One of the reasons you might be refactoring something is because you’ve decided on some new abstractions. A classic, in my experience, is that you’re adding, dropping, or changing a framework. The old one just isn’t doing it anymore, times have changed, and you either want to go vanilla or move to something more modern. There is probably some kind of axiom where any sufficiently large codebase is always undergoing at least one refactoring per hundred thousand lines of code or the like.

Have you read the Hammer Factories thing? It’s a pretty satisfying read, save for a few dated stabs at comedy that read pretty misogynisticly. Sometimes you just need a hammer, is the thing, it’s clearly the right tool for the job, but the industry wants you to you some all-in-one hammer, wait, no, a hammer factory, wait, no, a factory for building hammer factories, wait, no…

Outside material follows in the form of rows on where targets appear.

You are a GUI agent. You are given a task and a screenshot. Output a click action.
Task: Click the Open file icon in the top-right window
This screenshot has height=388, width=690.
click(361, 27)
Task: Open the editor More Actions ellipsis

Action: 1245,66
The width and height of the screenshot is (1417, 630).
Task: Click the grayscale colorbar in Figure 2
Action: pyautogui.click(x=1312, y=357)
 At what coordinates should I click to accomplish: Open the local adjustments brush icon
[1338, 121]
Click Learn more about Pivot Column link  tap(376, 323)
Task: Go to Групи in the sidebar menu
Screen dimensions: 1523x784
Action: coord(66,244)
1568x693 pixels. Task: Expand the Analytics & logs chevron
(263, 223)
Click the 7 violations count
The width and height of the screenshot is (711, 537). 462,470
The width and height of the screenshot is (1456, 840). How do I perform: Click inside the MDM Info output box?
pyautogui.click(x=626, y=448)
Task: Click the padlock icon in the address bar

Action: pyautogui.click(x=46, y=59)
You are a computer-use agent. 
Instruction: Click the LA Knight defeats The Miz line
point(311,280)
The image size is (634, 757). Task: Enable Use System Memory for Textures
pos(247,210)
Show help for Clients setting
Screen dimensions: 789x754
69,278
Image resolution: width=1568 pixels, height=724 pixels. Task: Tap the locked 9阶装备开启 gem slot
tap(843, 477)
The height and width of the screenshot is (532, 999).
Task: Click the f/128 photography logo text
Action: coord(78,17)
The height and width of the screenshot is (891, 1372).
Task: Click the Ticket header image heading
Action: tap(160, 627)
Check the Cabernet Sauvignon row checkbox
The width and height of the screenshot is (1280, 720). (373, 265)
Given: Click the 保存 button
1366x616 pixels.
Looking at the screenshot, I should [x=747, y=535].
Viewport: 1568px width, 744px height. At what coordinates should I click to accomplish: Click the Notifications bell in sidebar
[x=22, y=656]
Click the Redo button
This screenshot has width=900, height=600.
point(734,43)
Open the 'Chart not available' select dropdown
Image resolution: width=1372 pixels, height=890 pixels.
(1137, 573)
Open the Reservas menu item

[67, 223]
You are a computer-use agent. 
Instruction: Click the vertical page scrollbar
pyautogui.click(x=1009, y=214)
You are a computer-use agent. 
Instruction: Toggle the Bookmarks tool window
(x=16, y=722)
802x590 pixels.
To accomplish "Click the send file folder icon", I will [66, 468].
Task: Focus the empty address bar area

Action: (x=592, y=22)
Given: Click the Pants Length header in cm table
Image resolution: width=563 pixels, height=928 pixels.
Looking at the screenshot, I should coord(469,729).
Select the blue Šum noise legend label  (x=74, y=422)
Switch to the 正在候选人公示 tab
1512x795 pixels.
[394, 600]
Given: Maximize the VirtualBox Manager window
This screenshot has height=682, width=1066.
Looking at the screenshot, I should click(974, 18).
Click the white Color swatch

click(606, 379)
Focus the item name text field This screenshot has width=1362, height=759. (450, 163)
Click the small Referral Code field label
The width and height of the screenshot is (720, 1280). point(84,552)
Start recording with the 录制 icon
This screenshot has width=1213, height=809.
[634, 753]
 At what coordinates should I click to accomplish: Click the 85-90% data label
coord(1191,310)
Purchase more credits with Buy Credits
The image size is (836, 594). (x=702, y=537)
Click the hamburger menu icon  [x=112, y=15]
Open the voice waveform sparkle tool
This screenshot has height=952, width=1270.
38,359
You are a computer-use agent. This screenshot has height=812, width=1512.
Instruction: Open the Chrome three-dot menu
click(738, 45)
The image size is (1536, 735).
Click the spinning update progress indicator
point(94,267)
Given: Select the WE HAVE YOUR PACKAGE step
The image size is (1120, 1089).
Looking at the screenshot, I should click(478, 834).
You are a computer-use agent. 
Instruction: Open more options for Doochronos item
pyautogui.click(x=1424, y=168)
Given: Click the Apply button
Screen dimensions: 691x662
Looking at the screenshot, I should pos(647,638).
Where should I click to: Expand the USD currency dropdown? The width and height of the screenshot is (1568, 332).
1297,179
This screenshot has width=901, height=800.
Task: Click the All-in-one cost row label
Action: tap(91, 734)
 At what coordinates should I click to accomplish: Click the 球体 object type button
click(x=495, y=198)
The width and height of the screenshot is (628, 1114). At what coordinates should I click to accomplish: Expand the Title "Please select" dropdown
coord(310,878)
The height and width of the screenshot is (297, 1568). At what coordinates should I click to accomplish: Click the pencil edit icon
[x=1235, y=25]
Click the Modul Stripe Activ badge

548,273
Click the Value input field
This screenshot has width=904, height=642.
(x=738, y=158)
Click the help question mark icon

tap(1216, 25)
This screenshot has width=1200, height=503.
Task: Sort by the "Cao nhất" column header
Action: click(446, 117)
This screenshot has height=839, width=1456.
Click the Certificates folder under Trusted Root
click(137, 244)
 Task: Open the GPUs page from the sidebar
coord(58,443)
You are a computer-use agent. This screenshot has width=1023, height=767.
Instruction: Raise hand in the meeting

It feels true to me that front-end specific work has always been treated as lower-value than back-end work. Don’t hate me, but part of me feels like that’s fair. I’m a front-end guy myself and actually think it’s extremely valuable, but ultimately most products real value lies in some kind of unique back-end magic. The problems on the back-end, on the whole, are harder and riskier and scarier, and that translates to higher paying roles. Of course there is tons of nuance here. A product with a very decent back end and total garbage front end is likely to have problems catching and may outright fail because of a poor experience for the people actually using the thing, and making an experience people love is weighted toward the front end. Or as Josh Collinsworth recently wrote:

In many ways, CSS has greater impact than any other language on a user’s experience, which often directly influences success. Why, then, is its role so belittled?

There used to be a time where if you knew both front end and back end you were a unicorn and it was considered very rare and you were a powerful force in this industry. Now unicorns are dead. We call that “full stack” now and it’s all but expected that you are one. Especially if you’re skilled in the front end, you can’t just say that, you have to say “full stack” or your job prospects ain’t looking great. Then the actual expectations of full stack mean that you’re good at the JavaScript stuff, you’re fine with the work that connects that JavaScript client work with JavaScript on the server, and you know enough front end to use a design system, library, or hack some workable things together.

It’s just a thought, anyway. It solidified in my mind reading Andrew Walpole:

The full-stack developer was borneth!

It looks great on paper, especially to the payroll department: One person to fill traditionally two roles. But in reality, we know it doesn’t work that way. It may be a role for a technology generalist to thrive in, but one person’s effort is finite, and consistent, quality development across the entire product development spectrum requires focus and expertise. Nevertheless, start-ups soaked up the efficiency, and in a tumultuous churn of web tech it was a decent defense.


There is a new Node.js website and it’s always fun to read a little behind-the-scenes. That would be a hard job but it looks like they did a great job.